Qualquer guerra gera mudança de valores sociais,
familiares, pessoais e principalmente individuais, o que foi um processo muito
mais acentuado nestas duas Grandes Guerras, tanto pelo grau de violência como
pela intensidade de mobilidades das tropas, algo impossível até então. Lembre-se
que antes da Primeira Guerra Mundial as tropas se deslocavam a pé, em
cavalarias, ou lentas carroças; e a partir desta guerra o deslocamento passou a
ser feito em caminhões e trens, o que foi um choque de cultura imenso para as
tropas. Na Segunda Guerra Mundial realizava-se com rapidez o deslocamento até de
um exército inteiro, milhares de homens, que saiam de suas vidinhas de
interior, juntavam-se a desconhecidos com hábitos completamente diferentes, vindos
das mais diversas partes do mundo, e juntos cruzavam países, paisagens e povos
completamente desconhecidos, muitos dos quais sequer sabiam da existência. A
documentação sobre o choque cultural dos americanos na Ásia, Oriente e Oceania
é farta e impressionante.
Dias depois de saírem do conforto físico e psíquico de
seus lares, estavam envolvidos numa carnificina ensurdecedora, sentindo medo,
fome, desconforto, os piores cheiros que se possa imaginar, vivenciando situações
inimagináveis, não só geradas pela violência, mas nova regra social que mesmo o
melhor treinamento militar não consegue explicar. O monstro de cada um se
apresenta na sua forma mais pura, literal. A mudança foi brutal e rapidíssima
para todos, os que foram e os que ficaram, durante e principalmente no pós
guerra. Só quando a adrenalina passa e os fatos se consolidam é que o indivíduo
realiza. A partir daí o mais básico, a relação afetiva com o ou a companheira, filhos,
e família, por exemplo, não é mais a mesma; nem não podia ser. Meio século da
pior e completamente injustificável barbárie transmitida por rádio, cheia de
imagens, ou vivida dia a dia, nada continua igual. Nada. Nem a relação sexual. Os
parâmetros seculares de todas as nações, povos, religiões, se desintegraram –
literalmente.
Nos países que participaram intensamente destas
Guerras a multidão de mutilados voltaram para suas casas e estavam por todas as
partes, sendo impossível esconder. No Brasil vivemos uma guerra civil não
declarada, relativamente silenciosa, e em boa dose aceita socialmente. As vítimas
desta nossa barbárie são duplamente vítimas, dos criminosos e da própria
sociedade que não se interessa, ou não aguenta mais drama, ou os dois. Então os
deficientes físicos são escondidos, como um estorvo qualquer.

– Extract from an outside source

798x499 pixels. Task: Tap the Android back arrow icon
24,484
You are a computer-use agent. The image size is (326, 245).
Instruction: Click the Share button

O deficiente brasileiro não é um marco da história,
um símbolo inequívoco de algo que não pode se repetir jamais. O que não pode
acontecer neste país? O que não pode se repetir? Tudo se repete, a cada dia de
forma mais horrível. Quem se importa?
De fato faz uma diferença enorme ter a cidade
preparada para as mobilidades dos deficientes físicos, mas isto não basta. Brasileiro
sequer sabe o que é e para que serve uma cidade. Brasileiro está preocupado mesmo
e com a aparência.
Gostei dessa: "Brasileiro sequer sabe o que é e para que serve uma cidade. Brasileiro está preocupado mesmo e com a aparência."
ResponderExcluirEstá claro que os valores culturais de uma país são frutos de um processo histórico, mas a história tem que ser usada para explicar e entender os resultados e não para justifica-los. Claramente não é o teu caso mas vejo muita gente usando a história do país e nossos deturpados valores para justificar suas ações e condutas ao invéz de buscar uma forma de entender o problema a ser atacado.
Em todo caso, muito bom texto ,) pra variar.